_Trecho do documento_
· · · ·

A produção ilegal de carvão se tornou uma atividade tão lucrativa quanto o tráfico de drogas em Mosqueiro - a fiscalização menos intensa como é contra o tráfico de drogas favorece -, ilha distrito de Belém, como apontam moradores que convivem com essa realidade. Comunidades ocupantes de áreas têm encontrado no
desmatamento fonte de renda fácil, sem qualquer cuidado ou plano de manejo. E sem conhecimento das espécies derrubadas, várias árvores em risco de extinção ou madeiras nobres, como acapu, são perdidas. Animais perdem o habitat original ao migrarem para outras áreas ou morrem pela caça predatória. Proprietários de terras precisam lidar com o medo e a violência de grupos invasores em busca de mais madeira e terras que sobram para exploração depois, sendo alugadas ou vendidas por preços a partir de R$ 10 mil para empresas do Piauí e Maranhão, por exemplo, para explorarem o carvão ou madeira. Algumas das vítimas da ação de carvoeiros são da família do agricultor Carlos Ademir Araújo Teixeira, de 42 anos. O trabalhador rural escapou da morte ao desafiar carvoeiros e denunciá-los ao Instituto Brasileiro do Meio Ambiente e Recursos Naturais Renováveis (Ibama), Polícia Civil do Pará e Secretaria de Estado de Meio Ambiente (Sema). Nenhum dos órgãos, como ele afirma, tomou alguma providência ainda, enquanto ele, esposa e filhos vivem os efeitos colaterais do medo.
Os grupos carvoeiros estão ou atuam nas comunidades Caruaru, Mari Mari e Santa Cruz, todas ao redor da propriedade de Carlos, registrada em memorial descritivo da Sema, Superintendência do Patrimônio da União (SPU) e do Instituto Nacional de Colonização e Reforma Agrária (Incra) como um terreno de 11,9552 hectares, às margens do rio Pratiquara que era da União e foi cedida. Hoje chama-se sítio Esperança. As áreas verdes dessas comunidades já foram devastadas em grande parte da extensão possível e agora as derrubadas e queimadas ocorrem na área em que ele vive com a esposa, Maria Eliete Sodré, e dois filhos. A família consegue, com a agricultura e criação de alguns animais do sítio, cerca de dois salários mínimos por mês. À noite, Carlos trabalha como vigilante para complementar a renda, mas precisa remar para atravessar o rio Pratiquara e poder seguir o caminho todos os dias.

· · · ·

_Detalhes do problema_
Retome o texto sobre o carvão ilegal em Mosqueiro, dando continuidade a ele a partir da última frase apresentada. Os itens não têm relação com o texto sobre o carvão ilegal em Mosqueiro.

_Seção de dados_
· · · ·

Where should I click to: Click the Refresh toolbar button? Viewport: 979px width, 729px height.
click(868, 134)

· · · ·

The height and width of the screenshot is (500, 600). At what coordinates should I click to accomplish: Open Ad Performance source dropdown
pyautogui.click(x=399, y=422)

· · · ·

_Resposta da tarefa_
Numa tentativa desesperada de se proteger, Carlos informou aos líderes dos produtores de carvão que havia denunciado a extração ilegal de madeira e produção irregular de carvão ao Ibama. Poucos dias depois, o agricultor foi atacado por quatro homens e sofreu vários golpes, alguns deles de foices. As marcas ainda são visíveis: um corte profundo no braço esquerdo que quase o fez
perder o membro; um corte mais superficial na cabeça, mas suficiente para deixá-lo até hoje atordoado e com sequelas; e vários outros cortes menores e mais superficiais pelo corpo. O filho de quatro anos, Neco, viu
tudo e ficou traumatizado, desenvolvendo antropofobia (aversão ou medo de pessoas).
O LIBERAL teve acesso a uma denúncia do Ibama, identificada pelo número 03251/2011 e o documento sob o registro 02018.003826/2011-28. Nela, três nomes são apontados como acusados de desmatamento: Valdeci [Silva Rodrigues, o "Dedé"], [Pedro] Rodela e Pedrinho. Fontes revelam depois outro nome: Rolim. Uma das áreas invadidas, na estimativa de Carlos, chega a três campos de futebol, cerca de 8 mil metros quadrados cada ou quase três hectares (2,4 hectares ou 20% do terreno total).
Como mais um resultado da denúncia feita por Carlos, ele e a família agora estão com pesadas restrições para sair de casa. Sair pelo portão principal do sítio - que já não faz mais jus ao nome - significa passar pela porta das
casas dos agressores e exploradores. Agora ele precisa sair de canoa pelo rio Pratiquara, descer na área do sítio Pratiquara (mesmo nome do rio), que pertencia a um comerciante assassinado em maio deste ano - João Batista Cerqueira, antes conhecido como "João Coragem" -, e então acessar a PA-391. A exploração de terras e madeira são algumas das possíveis causas do crime com as quais a Polícia Civil trabalha. Um dos acusados de liderar o ataque é conhecido apenas por "Carequinha", que na lista de acusações, tem também de ser um dos piratas da região do Pratiquara.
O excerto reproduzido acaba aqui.